→ **WHAT IS NEEDED**: In the entries that follow, find every line containing "agent" and copy it.

→ **Stored data**:
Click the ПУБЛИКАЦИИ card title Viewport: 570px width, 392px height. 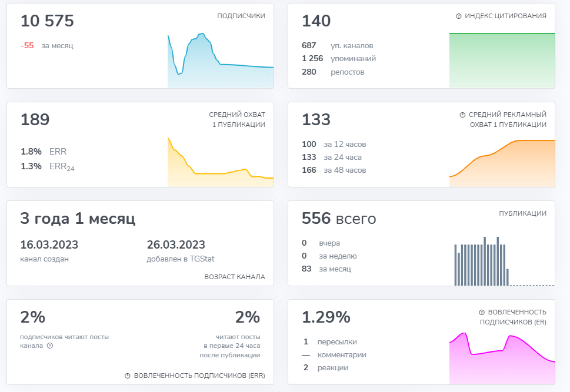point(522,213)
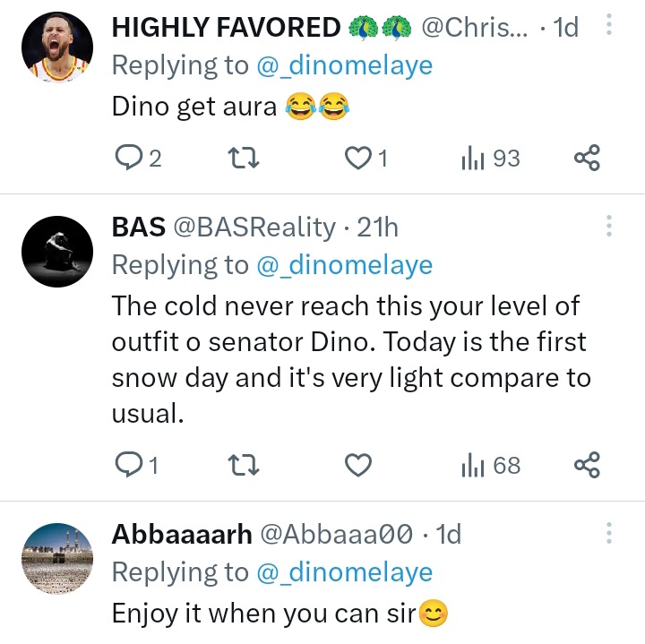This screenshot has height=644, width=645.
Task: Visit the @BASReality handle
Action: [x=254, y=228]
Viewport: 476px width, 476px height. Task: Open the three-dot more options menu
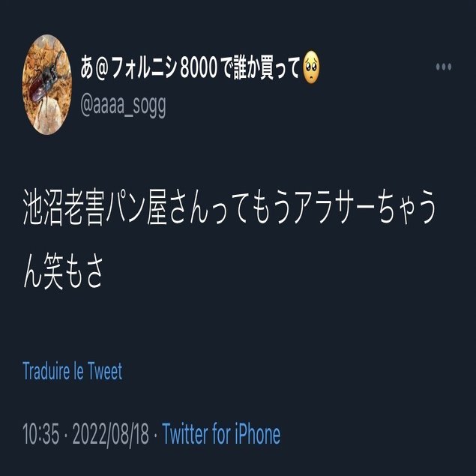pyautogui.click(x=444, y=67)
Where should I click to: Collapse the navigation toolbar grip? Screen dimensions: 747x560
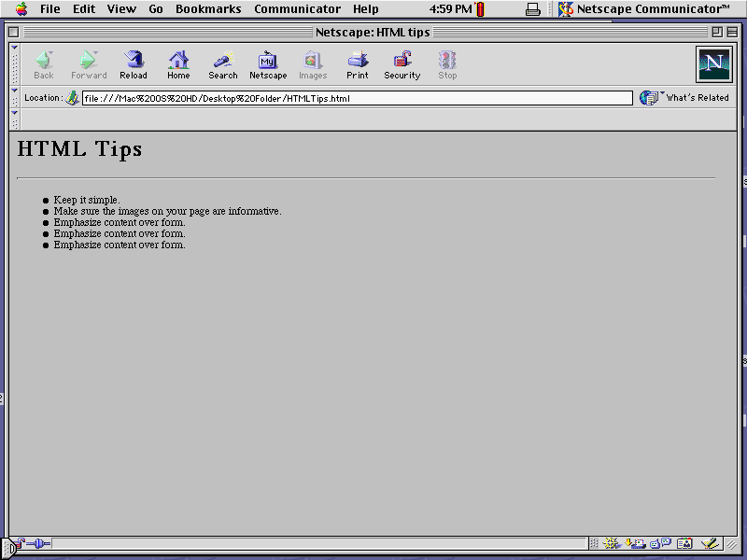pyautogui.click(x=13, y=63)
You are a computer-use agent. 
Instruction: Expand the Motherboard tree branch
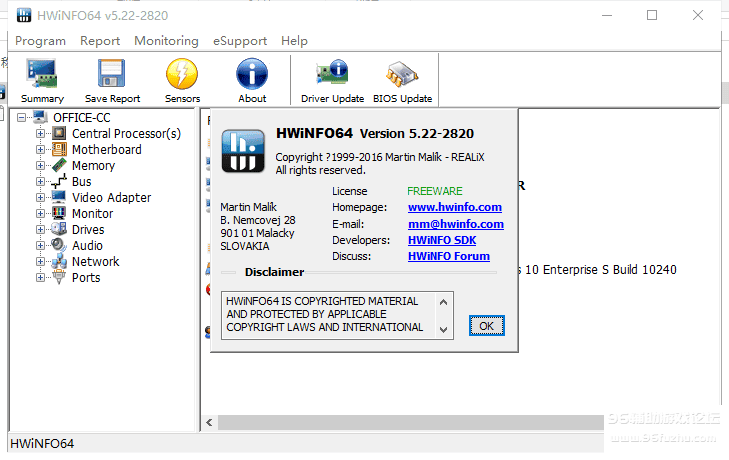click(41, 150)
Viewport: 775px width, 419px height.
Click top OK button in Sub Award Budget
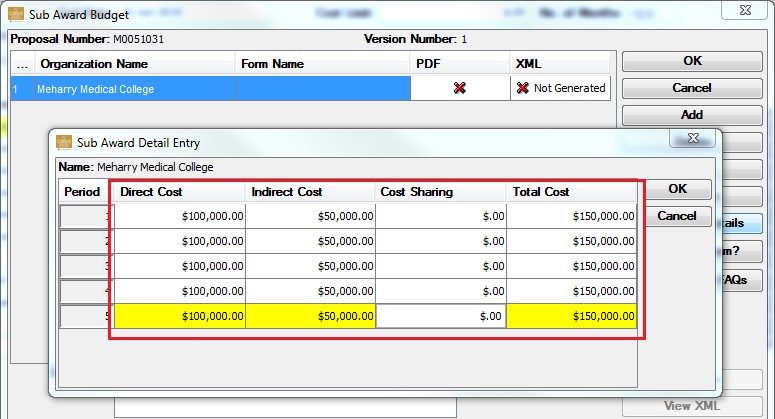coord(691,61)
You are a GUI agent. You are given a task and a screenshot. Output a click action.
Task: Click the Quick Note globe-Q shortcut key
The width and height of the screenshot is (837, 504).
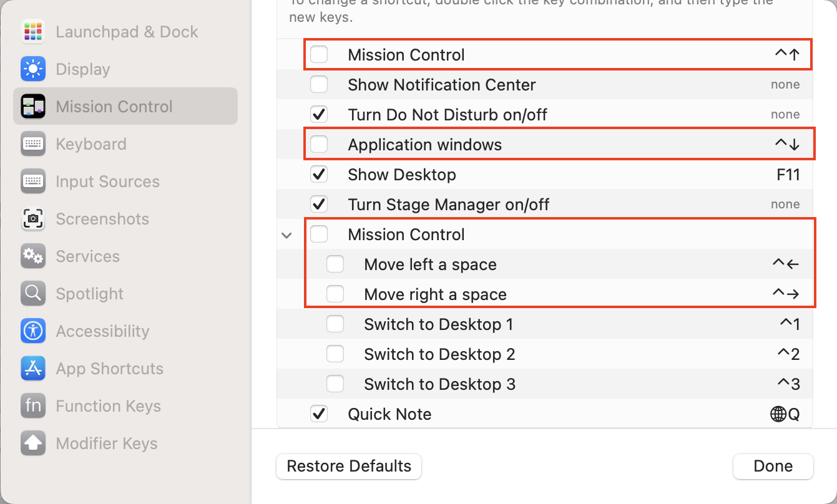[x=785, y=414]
* * *
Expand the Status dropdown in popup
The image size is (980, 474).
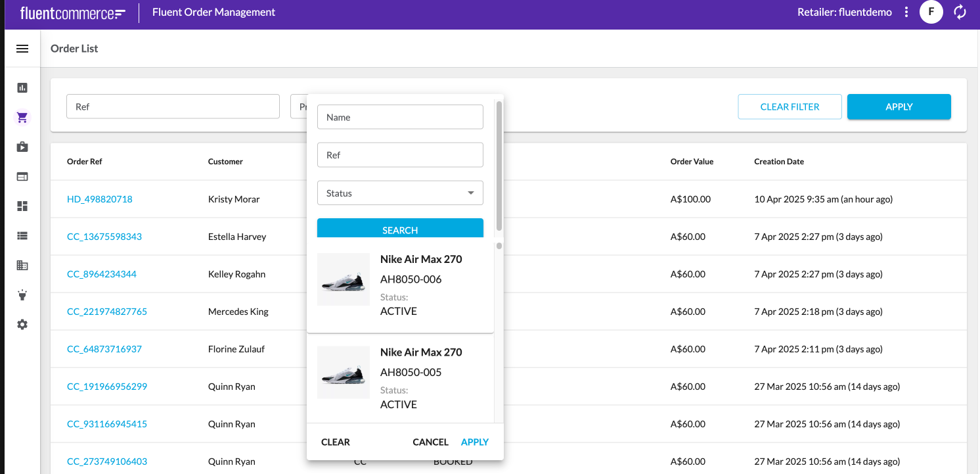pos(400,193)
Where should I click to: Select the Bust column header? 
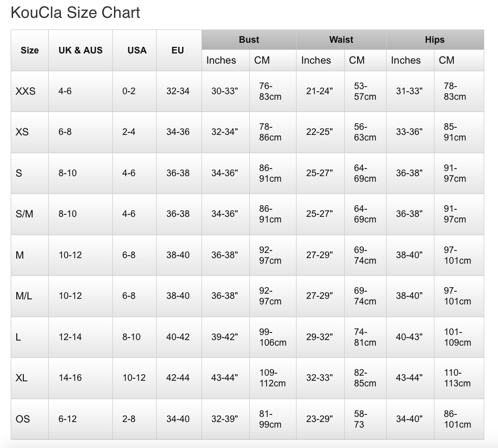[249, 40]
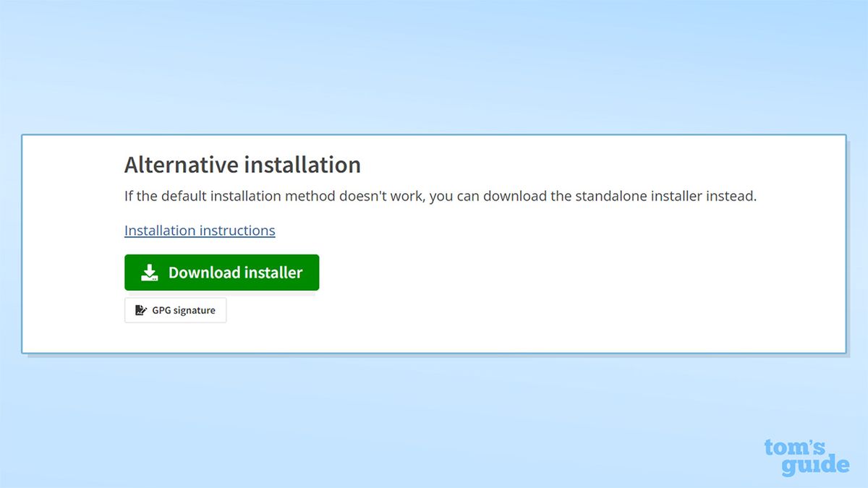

→ **RESPONSE**:
You are a computer-use agent. 
You are a GUI agent. You are given a task and a screenshot. Output a click action.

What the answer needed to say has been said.